Test anxiety is actually a type of performance anxiety, a feeling someone might have in a situation where performance really counts or when the pressure is on to do well. For example, a person might experience performance anxiety when he or she is about to try out for the school play, sing a solo on stage, get into position at the pitcher's mound, step onto the platform in a diving meet, or go into an important interview.
All anxiety is a reaction to anticipating something stressful. This anticipation triggers the autonomic nervous system response (flight or fight). Like other anxiety reactions, test anxiety affects the body and the mind. When you are under stress, your body releases the hormone adrenaline, which prepares it for danger. That is what causes the physical symptoms, such as sweating, a pounding heart, and rapid breathing. These sensations might be mild or intense.

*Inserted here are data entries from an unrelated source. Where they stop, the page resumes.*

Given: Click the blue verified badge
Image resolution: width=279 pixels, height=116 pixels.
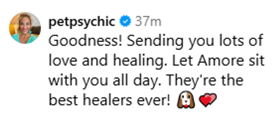Looking at the screenshot, I should [x=125, y=21].
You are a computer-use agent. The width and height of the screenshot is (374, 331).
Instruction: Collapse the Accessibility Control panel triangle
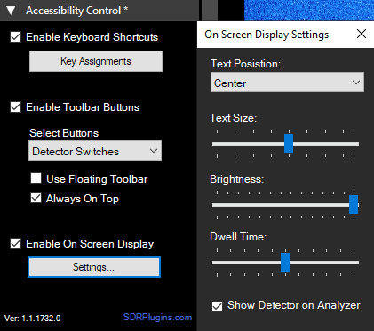click(12, 11)
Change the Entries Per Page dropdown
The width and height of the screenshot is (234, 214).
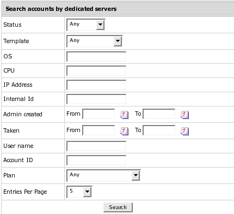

Just like other types of anxiety, test anxiety can create a vicious circle: The more a person focuses on the bad things that could happen, the stronger the feeling of anxiety becomes. This makes the person feel worse, and because his or her head is full of distracting thoughts and fears, it can increase the possibility that the person will do worse on the test.
People who worry a lot or who are perfectionists are more likely to have trouble with test anxiety. People with these traits sometimes find it hard to accept mistakes they might make or to get anything less than a perfect score. In this way, even without meaning to, they might really pressure themselves. Test anxiety is bound to thrive in a situation like this.
Students who are not prepared for tests but who care about doing well are also likely to experience test anxiety. If you know you are not prepared, it is logical to realize that you will be worried about doing poorly. People can feel unprepared for tests for several reasons: They may not have studied enough; they may find the material difficult; or, perhaps, they feel tired because they did not get enough sleep the night before.
Test anxiety can be a real problem when someone is so stressed out over a test that he or she cannot get past the nervousness to focus on the test questions and do his or her best work. Feeling ready to meet the challenge, though, can keep test anxiety at a manageable level.